● **PROBLEM TO WORK ON**:
Reproduce, without any change, the span of lines from the opening of the records below to the line containing "Given: Open the Weibo sidebar shortcut", inclusive.

(Recorded data)
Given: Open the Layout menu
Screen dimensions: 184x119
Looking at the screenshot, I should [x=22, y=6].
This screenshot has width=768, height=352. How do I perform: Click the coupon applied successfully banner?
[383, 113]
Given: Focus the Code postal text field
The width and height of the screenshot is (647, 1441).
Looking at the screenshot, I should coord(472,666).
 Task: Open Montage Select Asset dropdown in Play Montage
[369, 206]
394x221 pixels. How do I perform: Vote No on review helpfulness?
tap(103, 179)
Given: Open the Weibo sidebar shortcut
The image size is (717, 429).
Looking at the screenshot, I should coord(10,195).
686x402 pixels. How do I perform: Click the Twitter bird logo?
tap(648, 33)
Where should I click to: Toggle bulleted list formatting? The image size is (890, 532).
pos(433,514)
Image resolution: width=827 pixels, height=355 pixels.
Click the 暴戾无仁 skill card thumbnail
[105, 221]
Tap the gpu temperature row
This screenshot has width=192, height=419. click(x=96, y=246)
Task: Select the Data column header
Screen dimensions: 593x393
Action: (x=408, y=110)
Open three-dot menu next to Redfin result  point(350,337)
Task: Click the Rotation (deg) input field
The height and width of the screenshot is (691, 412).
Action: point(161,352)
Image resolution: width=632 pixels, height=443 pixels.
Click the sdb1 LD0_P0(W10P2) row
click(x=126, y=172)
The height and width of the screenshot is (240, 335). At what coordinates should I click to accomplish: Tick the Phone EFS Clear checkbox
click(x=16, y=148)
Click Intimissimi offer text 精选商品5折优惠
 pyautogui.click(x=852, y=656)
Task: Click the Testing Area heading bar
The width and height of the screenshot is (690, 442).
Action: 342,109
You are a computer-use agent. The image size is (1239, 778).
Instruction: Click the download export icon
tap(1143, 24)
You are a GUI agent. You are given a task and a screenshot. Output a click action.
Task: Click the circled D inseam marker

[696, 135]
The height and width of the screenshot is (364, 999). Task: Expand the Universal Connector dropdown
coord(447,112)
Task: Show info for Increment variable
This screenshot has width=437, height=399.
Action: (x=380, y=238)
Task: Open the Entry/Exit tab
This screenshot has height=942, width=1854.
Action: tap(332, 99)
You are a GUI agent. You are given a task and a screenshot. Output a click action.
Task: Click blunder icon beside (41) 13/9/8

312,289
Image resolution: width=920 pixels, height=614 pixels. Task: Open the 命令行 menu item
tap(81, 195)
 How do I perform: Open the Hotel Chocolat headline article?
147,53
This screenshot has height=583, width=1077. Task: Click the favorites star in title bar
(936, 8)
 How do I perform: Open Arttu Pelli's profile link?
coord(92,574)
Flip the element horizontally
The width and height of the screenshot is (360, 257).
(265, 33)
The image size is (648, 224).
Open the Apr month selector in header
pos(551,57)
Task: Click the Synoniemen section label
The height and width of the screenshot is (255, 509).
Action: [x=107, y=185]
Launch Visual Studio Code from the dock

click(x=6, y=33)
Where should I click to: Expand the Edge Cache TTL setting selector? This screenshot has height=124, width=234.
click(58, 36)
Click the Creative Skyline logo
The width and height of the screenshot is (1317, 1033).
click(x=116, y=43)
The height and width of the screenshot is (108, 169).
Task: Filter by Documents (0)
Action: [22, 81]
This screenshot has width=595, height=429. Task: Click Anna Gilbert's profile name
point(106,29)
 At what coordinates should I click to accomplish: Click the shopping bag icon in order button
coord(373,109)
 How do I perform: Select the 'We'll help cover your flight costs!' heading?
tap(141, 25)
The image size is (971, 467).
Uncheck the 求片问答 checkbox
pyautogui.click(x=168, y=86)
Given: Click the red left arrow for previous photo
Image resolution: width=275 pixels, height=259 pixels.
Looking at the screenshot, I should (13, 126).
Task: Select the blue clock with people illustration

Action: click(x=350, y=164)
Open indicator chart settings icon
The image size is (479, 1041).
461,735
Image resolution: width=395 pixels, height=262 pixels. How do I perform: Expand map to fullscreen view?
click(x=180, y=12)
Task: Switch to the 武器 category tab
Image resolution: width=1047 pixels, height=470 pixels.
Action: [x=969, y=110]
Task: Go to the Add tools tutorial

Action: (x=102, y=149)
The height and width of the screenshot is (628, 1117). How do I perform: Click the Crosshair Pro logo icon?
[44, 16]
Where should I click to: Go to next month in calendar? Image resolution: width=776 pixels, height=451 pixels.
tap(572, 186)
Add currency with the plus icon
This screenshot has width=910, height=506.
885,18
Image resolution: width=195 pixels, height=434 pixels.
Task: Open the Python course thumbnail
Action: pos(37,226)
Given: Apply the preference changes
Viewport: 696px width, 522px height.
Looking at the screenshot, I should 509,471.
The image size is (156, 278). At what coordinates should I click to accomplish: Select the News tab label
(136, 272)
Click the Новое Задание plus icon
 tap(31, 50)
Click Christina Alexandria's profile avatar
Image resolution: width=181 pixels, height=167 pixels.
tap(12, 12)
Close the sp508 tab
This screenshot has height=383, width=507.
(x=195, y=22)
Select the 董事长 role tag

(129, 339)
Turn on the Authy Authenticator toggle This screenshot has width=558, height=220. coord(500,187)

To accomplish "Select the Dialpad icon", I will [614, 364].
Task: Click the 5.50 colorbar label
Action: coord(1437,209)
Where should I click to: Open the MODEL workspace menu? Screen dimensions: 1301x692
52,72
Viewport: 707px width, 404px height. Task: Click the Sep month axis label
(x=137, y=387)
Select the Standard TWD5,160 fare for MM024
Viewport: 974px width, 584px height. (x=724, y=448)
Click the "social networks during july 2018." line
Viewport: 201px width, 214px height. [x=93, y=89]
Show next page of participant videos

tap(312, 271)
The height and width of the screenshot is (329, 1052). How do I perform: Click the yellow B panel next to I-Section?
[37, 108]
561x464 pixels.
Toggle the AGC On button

● **RESULT OF THE TASK**:
Given: Open the Layout menu
Screen dimensions: 184x119
Looking at the screenshot, I should [x=22, y=6].
This screenshot has width=768, height=352. How do I perform: Click the coupon applied successfully banner?
[383, 113]
Given: Focus the Code postal text field
The width and height of the screenshot is (647, 1441).
Looking at the screenshot, I should coord(472,666).
 Task: Open Montage Select Asset dropdown in Play Montage
[369, 206]
394x221 pixels. How do I perform: Vote No on review helpfulness?
tap(103, 179)
Given: Open the Weibo sidebar shortcut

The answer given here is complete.